Accused of consorting with Bin Laden and the Taliban, the Three in fact had watertight, easily verified alibis. Two of them were—and how hard is it to check this out?—on police probation in Tipton for petty criminal acts, the other had a full-time job. That wasn’t enough for their captors, gut-wrenching proof that American military xenophobia extends not merely to hated enemies, but also to valued allies. Unlawful combatants: meet unlimited incompetence.

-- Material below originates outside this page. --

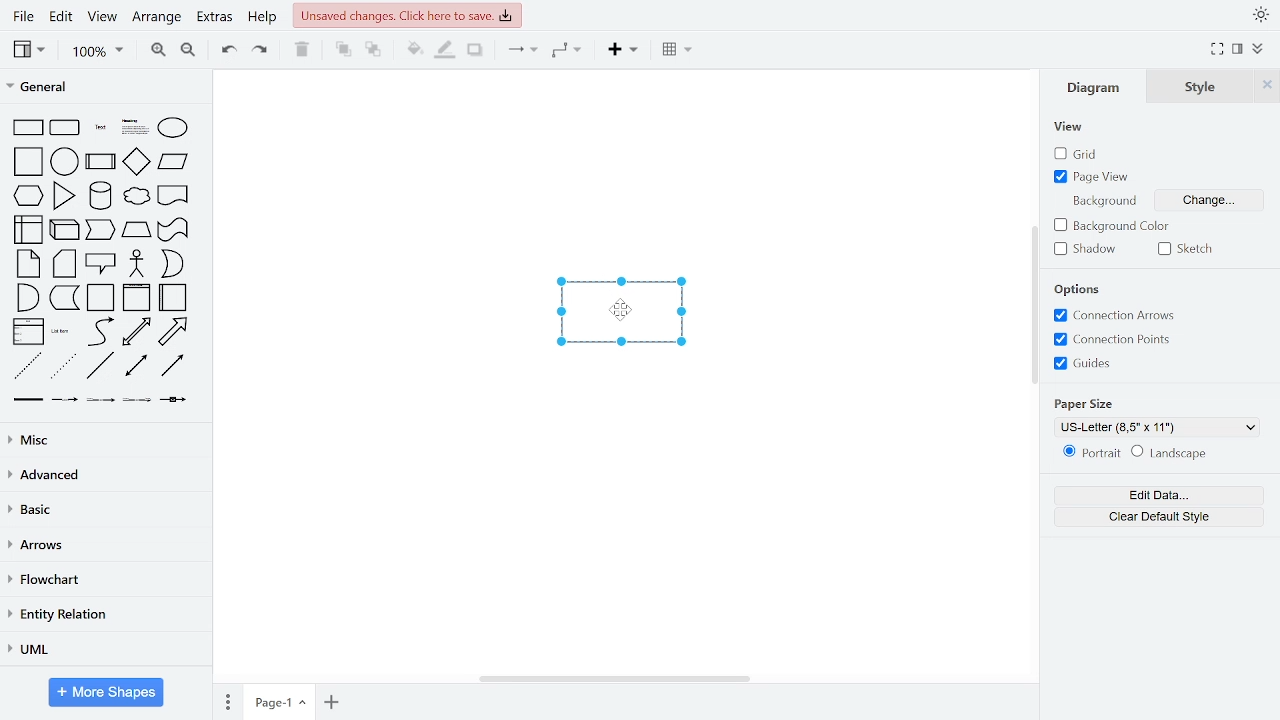 This screenshot has height=720, width=1280. What do you see at coordinates (102, 441) in the screenshot?
I see `misc` at bounding box center [102, 441].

The imagery confronting us in The Road to Guantanamo suggests that the United States has abandoned its sanctimoniously proclaimed fealty to such secular gods as Jefferson, Madison and Hamilton, only to replace them with Orwell, Kafka and Koestler. Two years of nonstop torture, interrogation and physical abuse—stress-holds, strobelights, earsplitting death-metal, enforced silence, isolation cells —strongly recall Gestapo or KGB information-gathering techniques, Room 101, Darkness at Noon. All that is lacking are electrodes, waterboards and clocks striking 13. And Big Brother? He’s already here. Learn to love Him.